Selected text —
From: Stuart Summers <stuart.summ...@intel.com>

Starting in XeHP, the concept of slice has been removed in favor of
DSS (Dual-Subslice) masks for various workload types. These workloads have
been divided into those enabled for geometry and those enabled for compute.

i915 currently maintains a single set of S/SS/EU masks for the device.
The goal of this patch set is to minimize the amount of impact to prior
generations while still giving the user maximum flexibility.

Bspec: 33117, 33118, 20376
Cc: Daniele Ceraolo Spurio <daniele.ceraolospu...@intel.com>
Cc: Matt Roper <matthew.d.ro...@intel.com>
Signed-off-by: Stuart Summers <stuart.summ...@intel.com>
Signed-off-by: Steve Hampson <steven.t.hamp...@intel.com>
Signed-off-by: Matt Roper <matthew.d.ro...@intel.com>
---
 drivers/gpu/drm/i915/gt/intel_sseu.c | 73 ++++++++++++++++++++--------
 drivers/gpu/drm/i915/gt/intel_sseu.h |  5 +-
 drivers/gpu/drm/i915/i915_reg.h      |  3 +-
 include/uapi/drm/i915_drm.h          |  3 --
 4 files changed, 59 insertions(+), 25 deletions(-)

diff --git a/drivers/gpu/drm/i915/gt/intel_sseu.c 
b/drivers/gpu/drm/i915/gt/intel_sseu.c
index 16c0552fcd1d..5d3b8dff464c 100644
--- a/drivers/gpu/drm/i915/gt/intel_sseu.c
+++ b/drivers/gpu/drm/i915/gt/intel_sseu.c
@@ -46,11 +46,11 @@ u32 intel_sseu_get_subslices(const struct sseu_dev_info 
*sseu, u8 slice)
 }
 
 void intel_sseu_set_subslices(struct sseu_dev_info *sseu, int slice,
-                             u32 ss_mask)
+                             u8 *subslice_mask, u32 ss_mask)
 {
        int offset = slice * sseu->ss_stride;
 
-       memcpy(&sseu->subslice_mask[offset], &ss_mask, sseu->ss_stride);
+       memcpy(&subslice_mask[offset], &ss_mask, sseu->ss_stride);
 }
 
 unsigned int
@@ -100,14 +100,24 @@ static u16 compute_eu_total(const struct sseu_dev_info 
*sseu)
        return total;
 }
 
-static void gen11_compute_sseu_info(struct sseu_dev_info *sseu,
-                                   u8 s_en, u32 ss_en, u16 eu_en)
+static u32 get_ss_stride_mask(struct sseu_dev_info *sseu, u8 s, u32 ss_en)
+{
+       u32 ss_mask;
+
+       ss_mask = ss_en >> (s * sseu->max_subslices);
+       ss_mask &= GENMASK(sseu->max_subslices - 1, 0);
+
+       return ss_mask;
+}
+
+static void gen11_compute_sseu_info(struct sseu_dev_info *sseu, u8 s_en,
+                                   u32 g_ss_en, u32 c_ss_en, u16 eu_en)
 {
        int s, ss;
 
-       /* ss_en represents entire subslice mask across all slices */
+       /* g_ss_en/c_ss_en represent entire subslice mask across all slices */
        GEM_BUG_ON(sseu->max_slices * sseu->max_subslices >
-                  sizeof(ss_en) * BITS_PER_BYTE);
+                  sizeof(g_ss_en) * BITS_PER_BYTE);
 
        for (s = 0; s < sseu->max_slices; s++) {
                if ((s_en & BIT(s)) == 0)

Information provided —

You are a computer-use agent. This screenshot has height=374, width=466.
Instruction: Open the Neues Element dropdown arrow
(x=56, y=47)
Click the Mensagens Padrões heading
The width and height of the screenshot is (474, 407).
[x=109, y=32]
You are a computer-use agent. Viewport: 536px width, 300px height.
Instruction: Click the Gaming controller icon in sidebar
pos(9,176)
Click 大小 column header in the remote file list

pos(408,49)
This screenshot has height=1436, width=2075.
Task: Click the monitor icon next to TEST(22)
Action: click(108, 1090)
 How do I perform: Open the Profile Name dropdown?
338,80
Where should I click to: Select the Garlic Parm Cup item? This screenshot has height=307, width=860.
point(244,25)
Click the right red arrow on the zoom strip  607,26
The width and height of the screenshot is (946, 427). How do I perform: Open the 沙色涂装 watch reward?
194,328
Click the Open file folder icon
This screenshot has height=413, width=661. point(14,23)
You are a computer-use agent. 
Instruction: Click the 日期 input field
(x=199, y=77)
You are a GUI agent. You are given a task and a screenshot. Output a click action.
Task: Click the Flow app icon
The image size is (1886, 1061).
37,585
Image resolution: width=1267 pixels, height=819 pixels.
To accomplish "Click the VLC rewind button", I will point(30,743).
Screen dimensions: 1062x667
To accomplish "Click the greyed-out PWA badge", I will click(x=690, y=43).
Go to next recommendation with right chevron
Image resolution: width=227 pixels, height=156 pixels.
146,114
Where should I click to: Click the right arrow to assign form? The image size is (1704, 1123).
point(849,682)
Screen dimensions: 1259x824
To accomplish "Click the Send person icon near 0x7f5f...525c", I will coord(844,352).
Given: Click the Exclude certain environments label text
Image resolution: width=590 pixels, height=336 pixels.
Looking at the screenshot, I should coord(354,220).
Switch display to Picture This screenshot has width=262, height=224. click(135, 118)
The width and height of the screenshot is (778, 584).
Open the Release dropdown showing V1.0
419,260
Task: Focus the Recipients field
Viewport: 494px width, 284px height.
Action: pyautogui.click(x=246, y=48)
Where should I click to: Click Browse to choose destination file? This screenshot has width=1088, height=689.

Written problem —
Reproduce from the i915 patch the stretch from "Starting in XeHP, the" through "user maximum flexibility.", with no changes.

Expected answer —
Starting in XeHP, the concept of slice has been removed in favor of
DSS (Dual-Subslice) masks for various workload types. These workloads have
been divided into those enabled for geometry and those enabled for compute.

i915 currently maintains a single set of S/SS/EU masks for the device.
The goal of this patch set is to minimize the amount of impact to prior
generations while still giving the user maximum flexibility.